La loi sur le travail dominical a été publiée hier au « Journal officiel ». Elle devrait se traduire dès dimanche par de nombreuses ouvertures, même si deux décrets sont encore attendus pour régler les ultimes détails de cette réforme en deux volets : l'un sur les zones touristiques et thermales, l'autre instaurant des Puce, périmètres d'usage de
consommation exceptionnel, dans les agglomérations de
Paris, Aix-Marseille et Lille.
Qui pourra ouvrir dès dimanche prochain ? Tous les commerces situés en zones touristiques ou thermales vont pouvoir, s'ils le souhaitent, ouvrir dès ce dimanche et faire travailler leurs salariés, sans démarches particulières.
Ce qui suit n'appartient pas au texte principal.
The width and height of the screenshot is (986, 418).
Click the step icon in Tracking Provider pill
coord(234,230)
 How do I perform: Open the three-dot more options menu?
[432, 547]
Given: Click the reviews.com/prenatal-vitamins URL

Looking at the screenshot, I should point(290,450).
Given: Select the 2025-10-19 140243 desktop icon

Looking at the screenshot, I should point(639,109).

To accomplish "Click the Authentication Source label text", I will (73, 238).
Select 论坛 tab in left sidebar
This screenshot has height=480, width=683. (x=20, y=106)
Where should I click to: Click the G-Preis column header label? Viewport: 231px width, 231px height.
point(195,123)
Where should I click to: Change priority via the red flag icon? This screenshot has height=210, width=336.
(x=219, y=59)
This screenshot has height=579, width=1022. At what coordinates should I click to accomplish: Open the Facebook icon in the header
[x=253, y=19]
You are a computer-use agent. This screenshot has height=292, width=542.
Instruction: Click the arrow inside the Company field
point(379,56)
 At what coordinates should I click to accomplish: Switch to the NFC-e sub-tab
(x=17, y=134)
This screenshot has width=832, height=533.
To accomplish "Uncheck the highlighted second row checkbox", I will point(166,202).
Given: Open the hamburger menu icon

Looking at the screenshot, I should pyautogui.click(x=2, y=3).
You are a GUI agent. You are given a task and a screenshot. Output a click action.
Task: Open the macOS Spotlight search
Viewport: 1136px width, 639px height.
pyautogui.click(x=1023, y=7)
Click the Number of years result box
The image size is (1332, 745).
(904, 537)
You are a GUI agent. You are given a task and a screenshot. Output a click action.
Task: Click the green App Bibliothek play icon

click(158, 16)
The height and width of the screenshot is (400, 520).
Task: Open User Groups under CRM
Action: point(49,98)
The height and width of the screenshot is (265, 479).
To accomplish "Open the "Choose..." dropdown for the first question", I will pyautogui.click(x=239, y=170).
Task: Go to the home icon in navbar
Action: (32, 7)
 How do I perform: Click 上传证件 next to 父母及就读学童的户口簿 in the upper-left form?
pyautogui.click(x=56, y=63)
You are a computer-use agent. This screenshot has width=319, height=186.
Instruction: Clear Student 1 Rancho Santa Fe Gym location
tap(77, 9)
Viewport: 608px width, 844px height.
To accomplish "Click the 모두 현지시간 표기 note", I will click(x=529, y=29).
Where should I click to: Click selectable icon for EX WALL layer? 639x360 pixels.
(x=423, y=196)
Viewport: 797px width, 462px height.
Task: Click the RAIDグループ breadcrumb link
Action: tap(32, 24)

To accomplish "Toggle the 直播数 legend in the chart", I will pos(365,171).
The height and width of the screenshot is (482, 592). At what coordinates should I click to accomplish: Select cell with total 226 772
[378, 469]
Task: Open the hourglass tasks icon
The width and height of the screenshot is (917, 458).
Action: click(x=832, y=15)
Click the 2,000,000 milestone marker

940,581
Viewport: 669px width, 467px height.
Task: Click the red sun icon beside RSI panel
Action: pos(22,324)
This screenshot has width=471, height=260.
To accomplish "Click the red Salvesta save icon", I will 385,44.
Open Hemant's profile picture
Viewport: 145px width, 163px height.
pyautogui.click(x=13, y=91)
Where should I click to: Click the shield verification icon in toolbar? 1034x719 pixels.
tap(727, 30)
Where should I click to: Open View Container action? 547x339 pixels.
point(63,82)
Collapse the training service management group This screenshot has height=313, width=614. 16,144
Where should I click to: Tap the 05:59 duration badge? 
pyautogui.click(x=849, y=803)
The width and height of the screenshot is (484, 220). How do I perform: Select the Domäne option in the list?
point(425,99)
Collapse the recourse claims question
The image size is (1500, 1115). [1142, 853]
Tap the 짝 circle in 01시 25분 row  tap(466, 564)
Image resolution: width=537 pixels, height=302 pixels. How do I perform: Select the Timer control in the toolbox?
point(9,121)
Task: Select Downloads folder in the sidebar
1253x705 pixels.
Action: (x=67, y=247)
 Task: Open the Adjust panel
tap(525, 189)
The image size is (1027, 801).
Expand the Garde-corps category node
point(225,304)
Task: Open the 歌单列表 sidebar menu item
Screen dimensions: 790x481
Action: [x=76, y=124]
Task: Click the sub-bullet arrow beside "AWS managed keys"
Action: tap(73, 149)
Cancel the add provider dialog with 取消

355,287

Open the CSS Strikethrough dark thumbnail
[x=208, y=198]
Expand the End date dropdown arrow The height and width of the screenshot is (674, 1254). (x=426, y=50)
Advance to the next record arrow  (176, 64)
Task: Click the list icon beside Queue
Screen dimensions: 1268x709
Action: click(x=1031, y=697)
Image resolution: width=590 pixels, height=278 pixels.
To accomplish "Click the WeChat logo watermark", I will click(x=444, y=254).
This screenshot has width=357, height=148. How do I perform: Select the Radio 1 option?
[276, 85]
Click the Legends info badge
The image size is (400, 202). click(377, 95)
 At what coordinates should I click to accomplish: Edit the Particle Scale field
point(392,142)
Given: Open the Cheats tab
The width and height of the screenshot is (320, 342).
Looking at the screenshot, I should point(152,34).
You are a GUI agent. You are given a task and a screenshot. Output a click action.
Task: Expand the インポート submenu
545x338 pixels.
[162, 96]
Seule exception : les commerces alimentaires. La
France compte 494 communes et 29 zones classées touristiques ou thermales. Jusque-là, seuls les commerces ayant un lien direct avec « les activités de détente ou de loisirs d'ordre sportif, récréatif ou culturel », pouvaient ouvrir.
L'exception des commerces alimentaires. Pas d'ouverture toute la journée pour les épiciers et autres commerces de bouche, mais une extension d'horaires. Désormais ils pourront baisser le rideau à 13 heures au lieu de midi.
Le cas de Paris . Si Paris veut créer de nouvelles zones, il lui faudra encore patienter. Car le Conseil constitutionnel a eu beau rendre au maire de la capitale le pouvoir de proposer de nouvelles zones au préfet, « il manque encore un décret », reconnaît le ministère du Travail, qui prévoit une publication « courant septembre ».
Retard pour les autorisations collectives. Pour ce qui concerne les périmètres d'usage de consommation exceptionnel, il faut attendre que les préfets des régions concernées (Paris, Marseille-Aix et Lille) fixent ces périmètres. Surtout, la question des autorisations d'ouverture dites collectives, comme à Plan-de-Campagne (Bouches-du-Rhône) ou à Herblay (Val-d'Oise), n'est pas encore juridiquement réglée. Le ministère reconnaît qu'un décret « est encore nécessaire ». Il doit être publié « fin septembre ».